- Directed by: Philip Brandon
- Written by: James Seymour
- Based on: The Missing Million by Edgar Wallace
- Produced by: Hugh Perceval
- Starring: Linden Travers John Warwick Patricia Hilliard John Stuart
- Cinematography: Stephen Dade
- Edited by: Walter Jentzsch
- Music by: Percival Mackey
- Production company: Signet Films
- Distributed by: Associated British Film Distributors
- Release date: March 1942;
- Running time: 84 minutes
- Country: United Kingdom
- Language: English

= The Missing Million =

The Missing Million is a 1942 British crime film directed by Philip Brandon and starring Linden Travers, John Warwick and Patricia Hilliard. It was adapted by James Seymour from the 1923 novel The Missing Million by Edgar Wallace. A millionaire is persecuted by a criminal gang.

==Plot==
When millionaire-about-town Rex Walton mysteriously vanishes on the eve of his wedding, a chain of strange, violent events is set in motion. Intrepid Joan Walton assists Inspector Dicker in the search for her brother. The main suspect is notorious criminal The Panda ("The Prince of Blackmailers").

==Production==
The film was shot at the Riverside Studios in Hammersmith with sets designed by the art director Andrew Mazzei.

==Cast==
- Linden Travers as Joan Walton
- John Warwick as Bennett
- Patricia Hilliard as Dora Coleman
- John Stuart as Inspector Dicker
- Ivan Brandt as Rex Walton
- Brefni O'Rorke as Michael Coleman
- Charles Victor as Nobby Knowles
- Marie Ault as Mrs Tweedle
- Valentine Dyall as Collett
- James Donald as police officer

==Critical reception==
The Monthly Film Bulletin wrote: "Though the many twists and turns of the story are on the whole adequately directed, the film just lacks the speed and slickness of a really first-class thriller. Linden Travers and John Stuart play the parts of Joan Walton and the Scotland Yard detective with naturalness and ease, but Ivan Brandt and Patricia Hilliard as Rex Walton and Dora Coleman are at times a little melodramatic "

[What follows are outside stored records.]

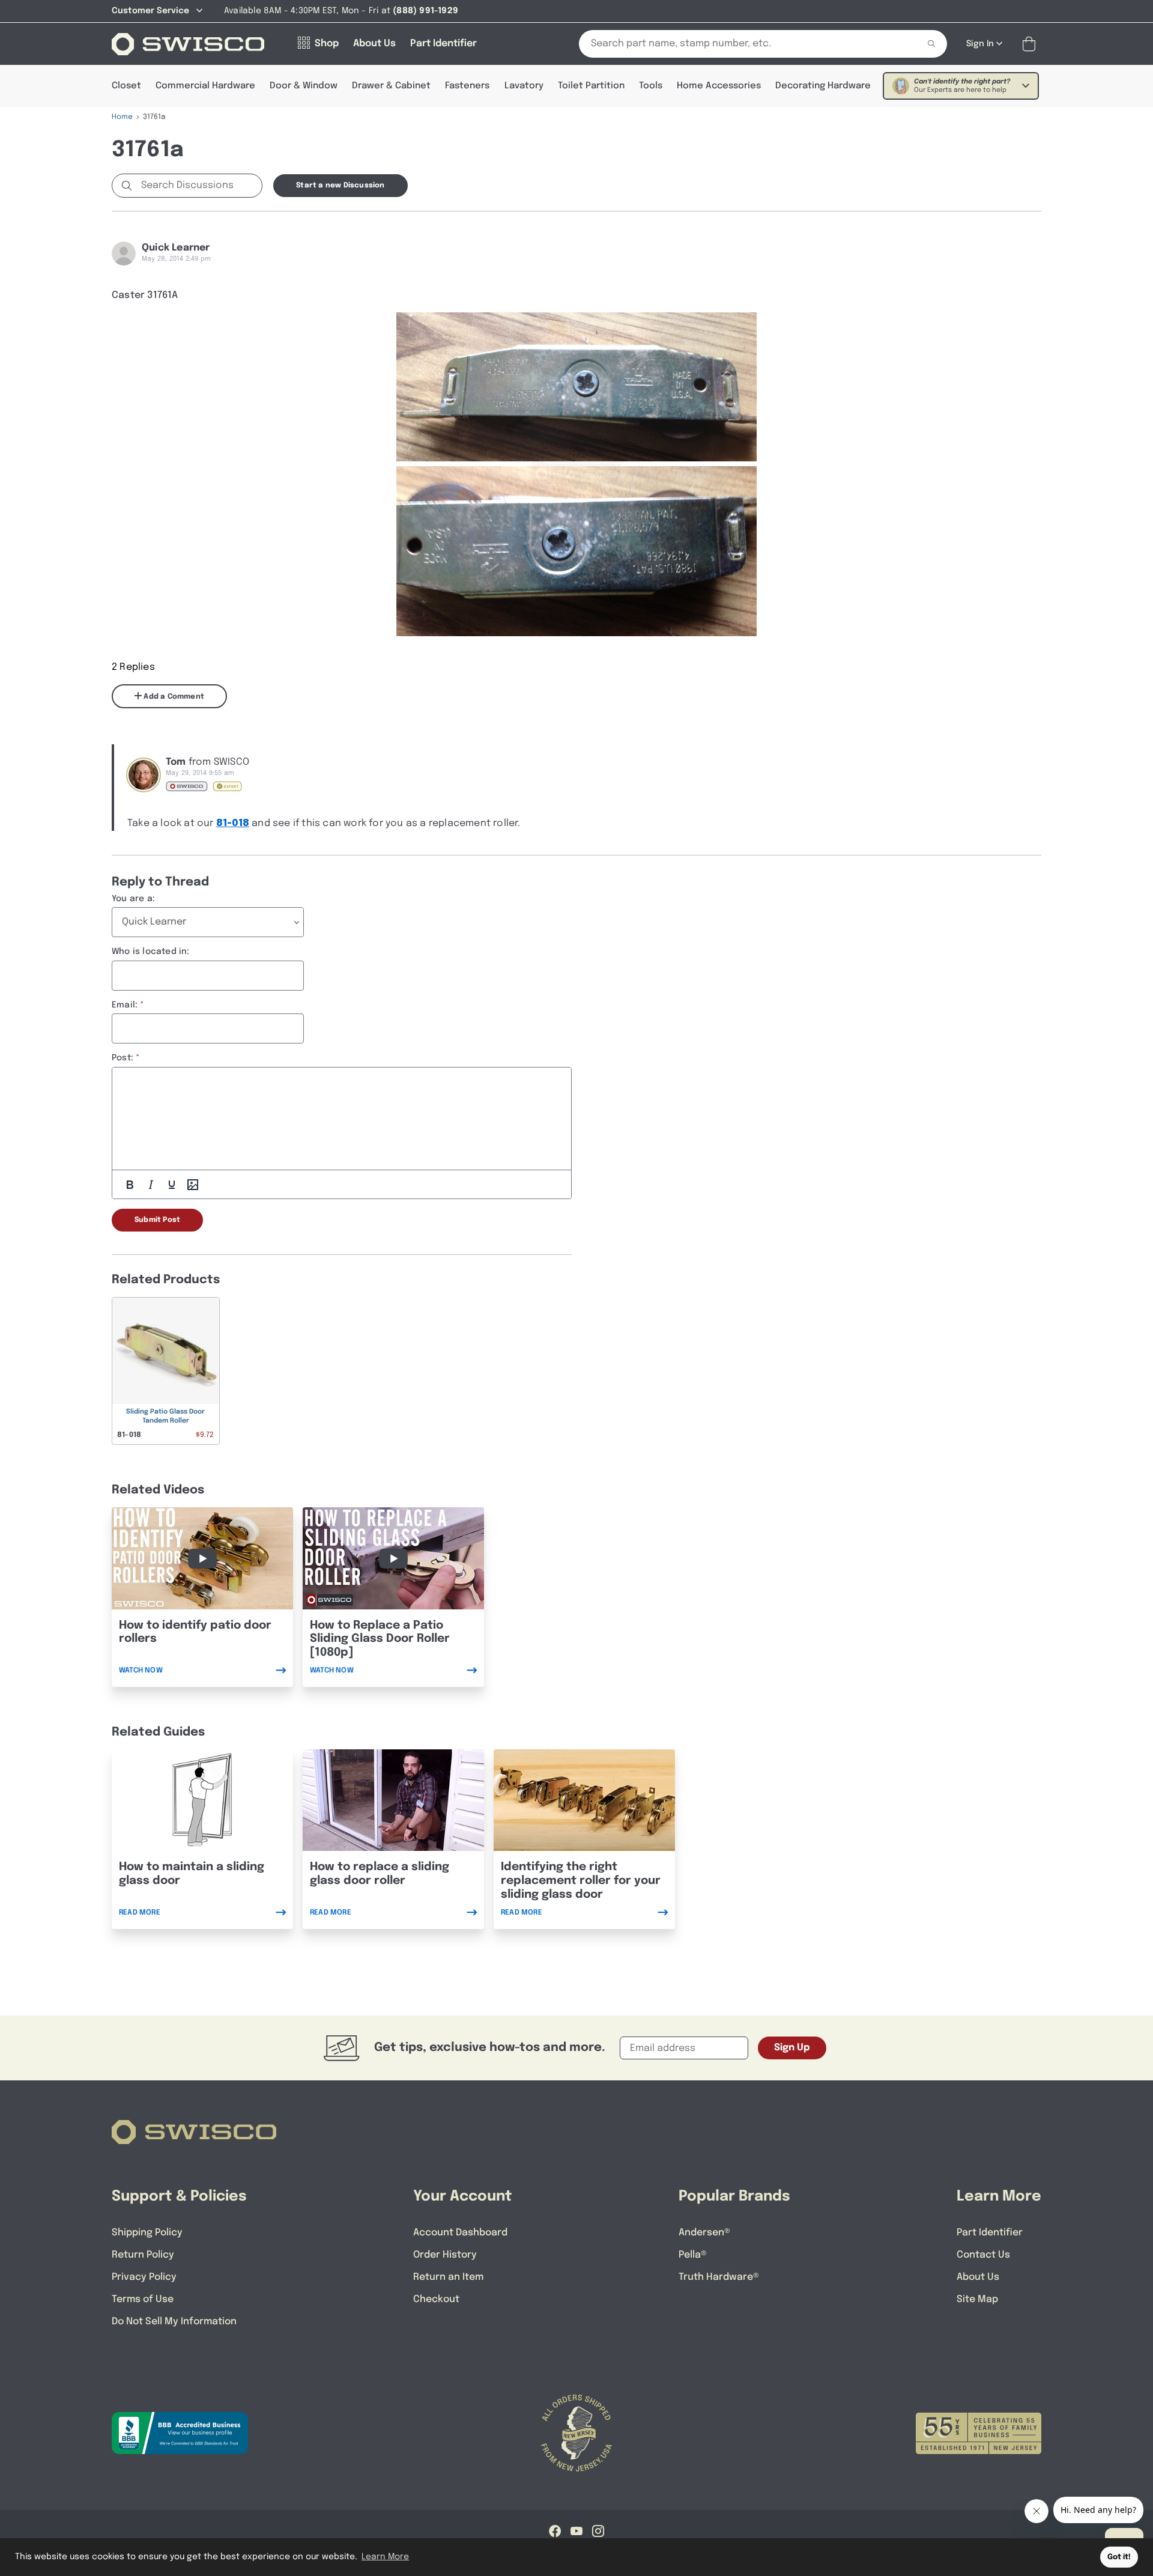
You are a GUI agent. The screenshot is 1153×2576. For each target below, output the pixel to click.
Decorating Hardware (823, 86)
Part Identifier (990, 2233)
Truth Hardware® (719, 2277)
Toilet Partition (591, 86)
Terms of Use (143, 2299)
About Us (978, 2277)
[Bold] (130, 1184)
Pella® (693, 2255)
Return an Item (448, 2277)
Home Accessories (719, 86)
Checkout (436, 2299)
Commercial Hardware (205, 86)
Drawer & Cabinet (391, 86)
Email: (125, 1005)
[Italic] (151, 1184)
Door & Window (303, 86)
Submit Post (157, 1220)
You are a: (133, 899)
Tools (650, 86)
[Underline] (172, 1184)
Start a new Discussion (340, 185)
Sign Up (792, 2048)
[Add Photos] (193, 1184)
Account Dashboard (460, 2233)
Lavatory (523, 86)
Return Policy (143, 2255)
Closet (126, 86)
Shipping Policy (147, 2233)
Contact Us (983, 2255)
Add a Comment (173, 696)
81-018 (232, 823)
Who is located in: (151, 951)
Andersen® (704, 2233)
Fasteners (467, 86)
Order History (445, 2255)
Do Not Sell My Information (174, 2321)
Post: (122, 1058)
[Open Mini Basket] (1031, 44)
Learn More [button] (385, 2557)
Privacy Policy (144, 2277)
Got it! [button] (1119, 2557)
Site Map (977, 2299)
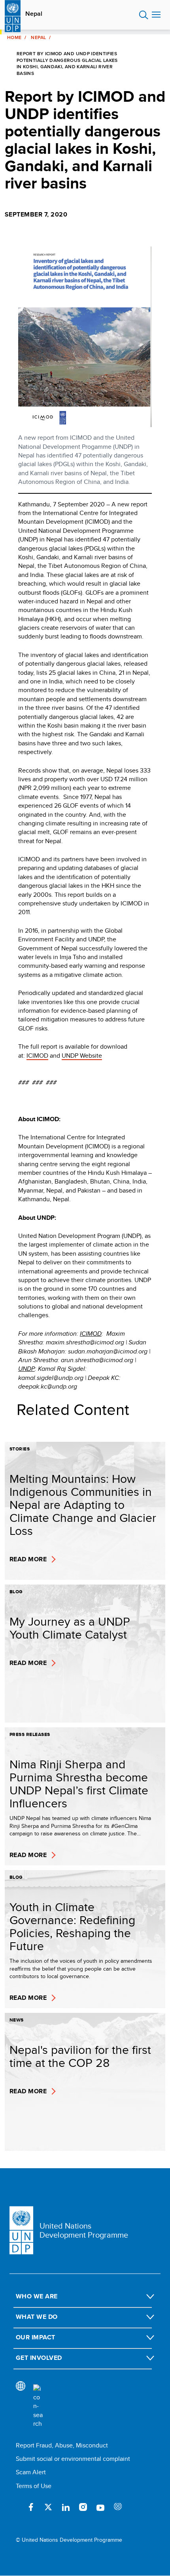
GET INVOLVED (39, 2357)
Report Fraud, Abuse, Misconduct (62, 2445)
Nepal (33, 14)
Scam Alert (31, 2472)
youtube (100, 2507)
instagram (83, 2507)
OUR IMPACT (35, 2337)
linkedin (66, 2507)
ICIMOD (37, 1055)
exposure (118, 2507)
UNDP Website (82, 1055)
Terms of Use (33, 2485)
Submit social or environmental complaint (73, 2458)
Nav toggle (156, 15)
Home (14, 37)
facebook (31, 2507)
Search (144, 15)
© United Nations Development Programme (69, 2540)
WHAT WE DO (37, 2316)
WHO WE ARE (37, 2296)
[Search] (38, 2406)
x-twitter (48, 2507)
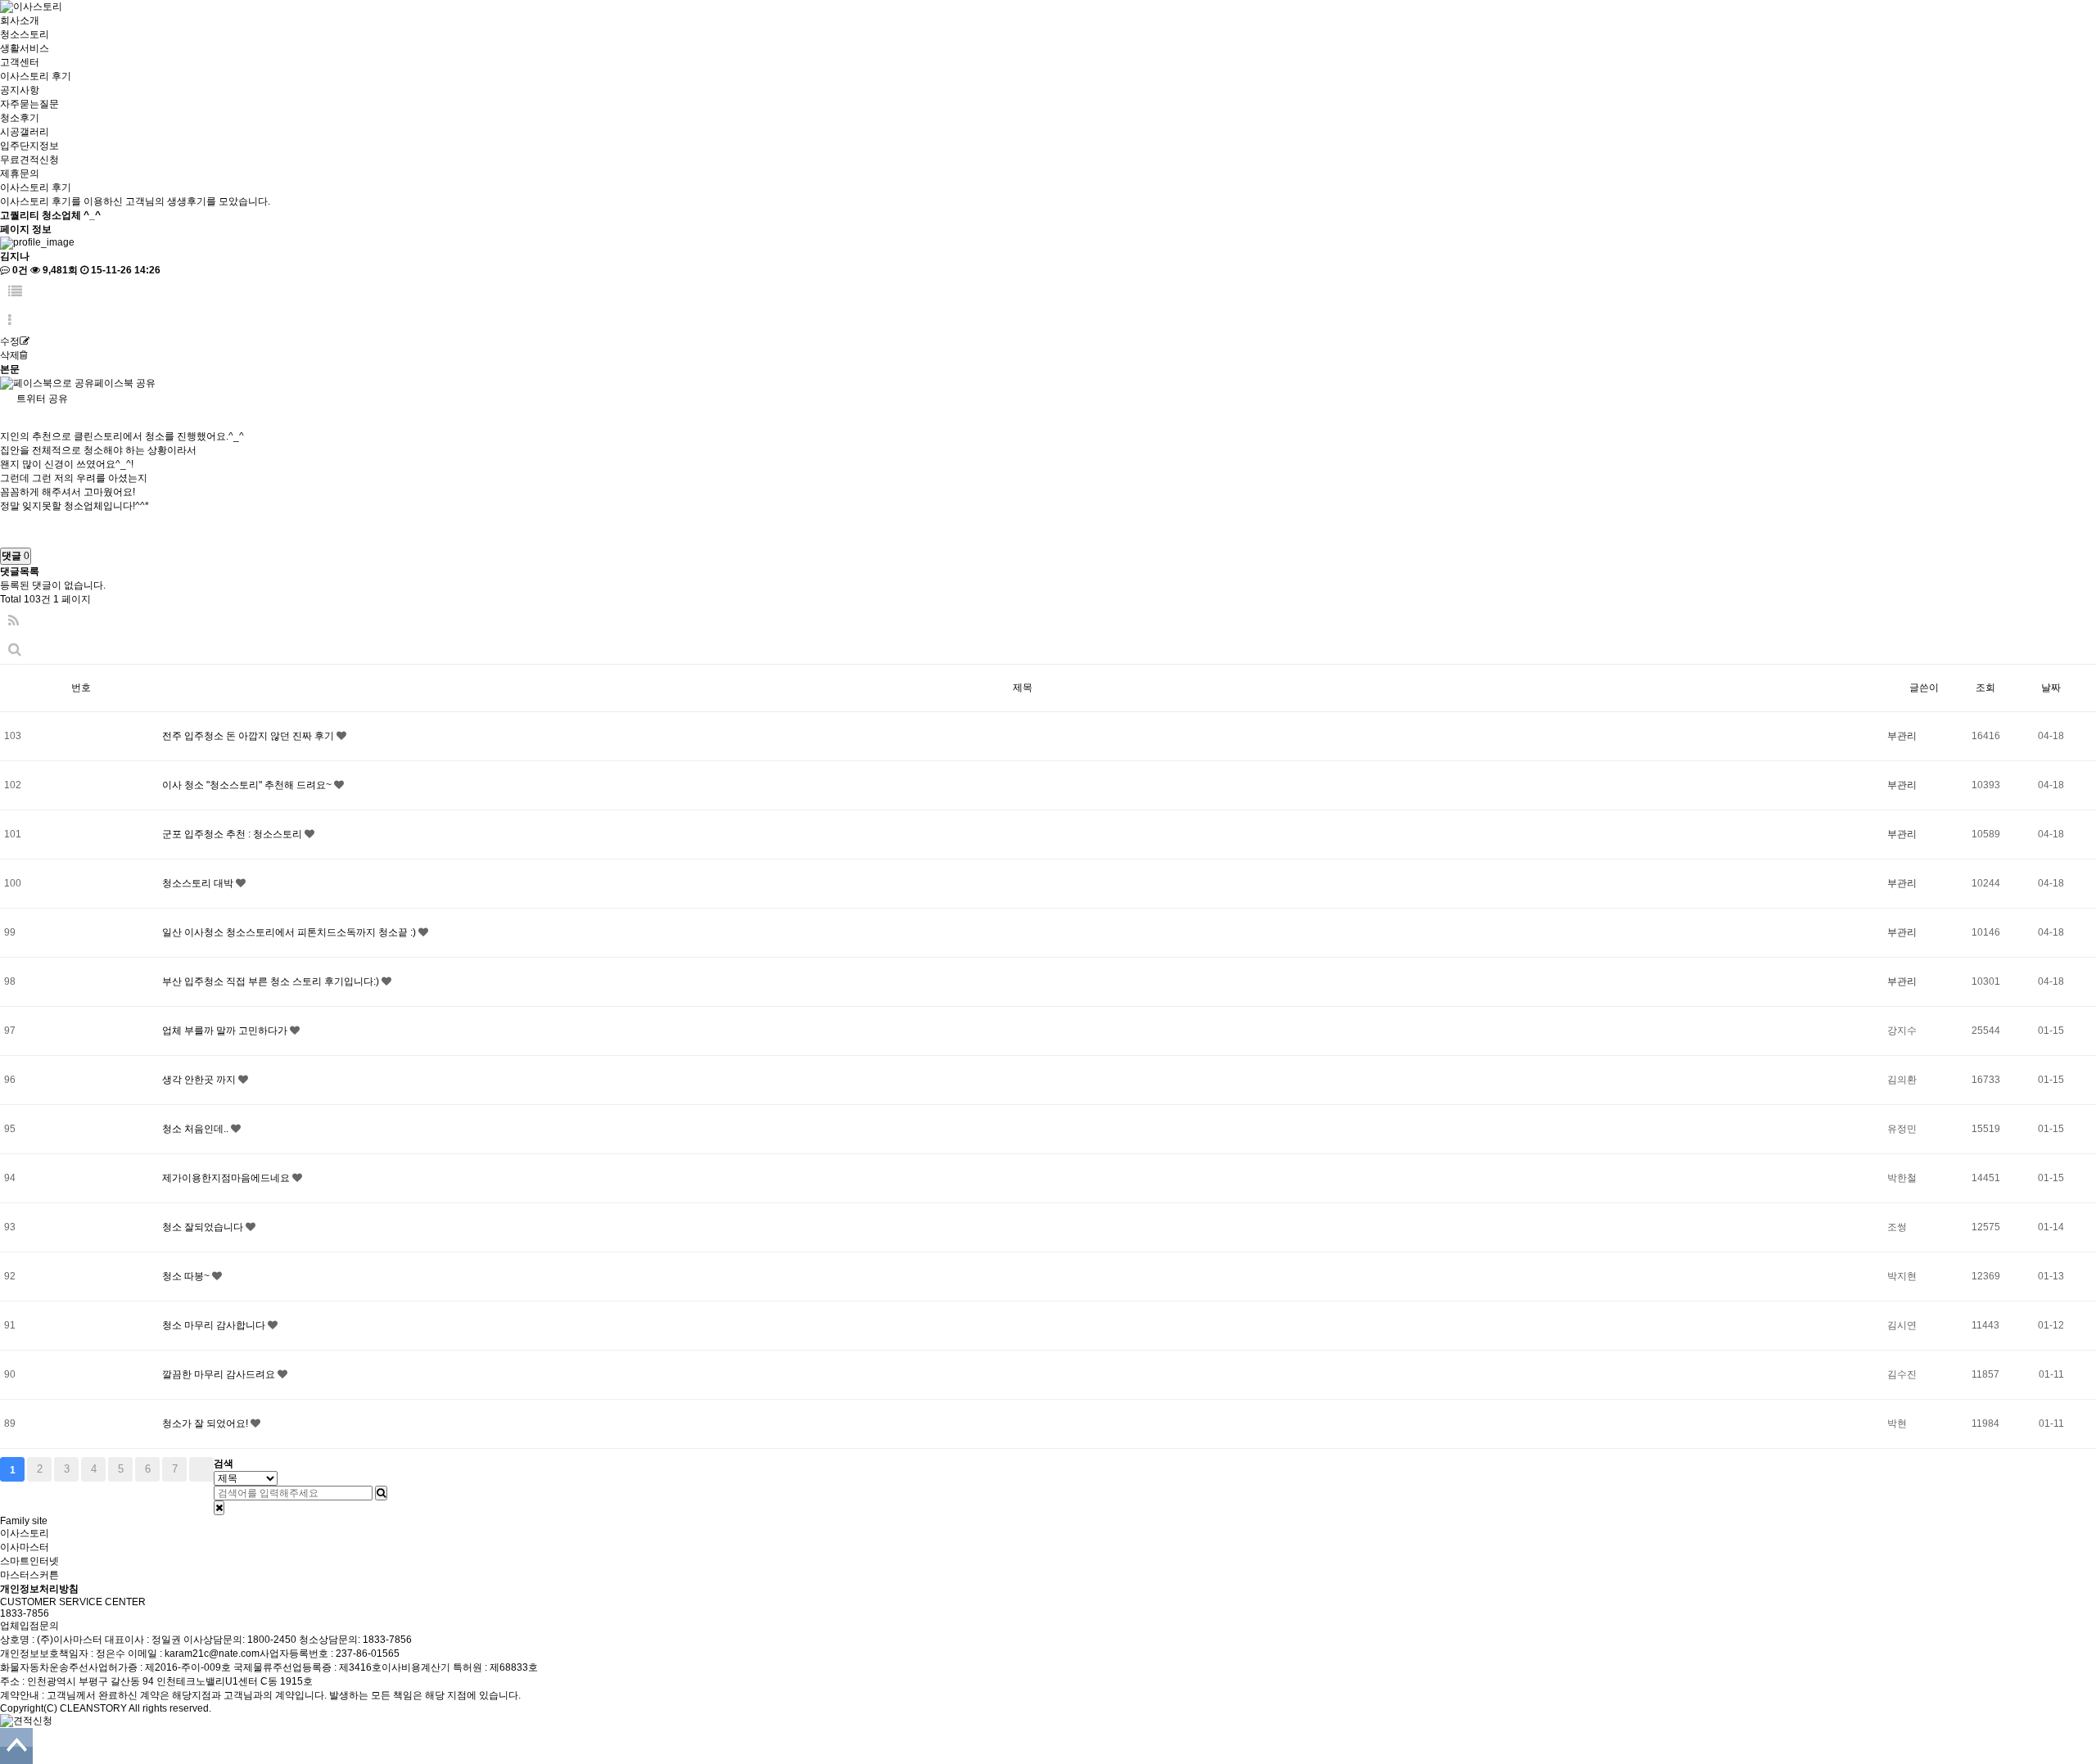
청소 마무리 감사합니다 (215, 1325)
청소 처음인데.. (196, 1129)
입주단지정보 (29, 145)
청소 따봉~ (187, 1276)
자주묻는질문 (29, 104)
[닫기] (219, 1507)
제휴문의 (19, 173)
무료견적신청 (29, 159)
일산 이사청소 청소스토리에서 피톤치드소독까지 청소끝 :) (290, 932)
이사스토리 (24, 1533)
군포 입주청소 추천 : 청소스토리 (233, 834)
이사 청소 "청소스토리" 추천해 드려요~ (248, 785)
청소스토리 (24, 34)
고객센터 (19, 62)
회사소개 (19, 20)
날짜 (2051, 687)
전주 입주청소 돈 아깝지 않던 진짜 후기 (249, 736)
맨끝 (201, 1469)
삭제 (10, 355)
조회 (1985, 687)
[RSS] (13, 621)
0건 (19, 270)
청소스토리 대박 (199, 883)
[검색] (381, 1493)
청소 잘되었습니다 (204, 1227)
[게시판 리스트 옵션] (10, 320)
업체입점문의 (29, 1625)
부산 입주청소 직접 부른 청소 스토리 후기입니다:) (272, 981)
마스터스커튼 (29, 1575)
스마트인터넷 (29, 1561)
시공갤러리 (24, 132)
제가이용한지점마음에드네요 (227, 1178)
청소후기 (19, 118)
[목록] (15, 291)
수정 (10, 341)
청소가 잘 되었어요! (206, 1423)
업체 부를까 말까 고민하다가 (226, 1030)
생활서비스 (24, 48)
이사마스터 (24, 1547)
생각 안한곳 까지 (200, 1079)
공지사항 (19, 90)
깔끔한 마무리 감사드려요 (220, 1374)
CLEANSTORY (93, 1708)
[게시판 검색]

Kine Weekly wrote: "Though altogether too talkative to make an ideal screen medium, the film holds attention by keeping the audience guessing in the best Edgar Wallace tradition, and in preserving its secret for the surprise climax. Effective thrills come from a succession of murders, and broad comedy finds its place in the rather uneven development."

TV Guide called it a "routine second feature."

Noirish wrote, "This is a very, very workaday comedy thriller, with most of the action being played as light entertainment and one character—the tiresomely misogynistic safecracker Nobby Knowles (Victor)—being played strictly for laughs".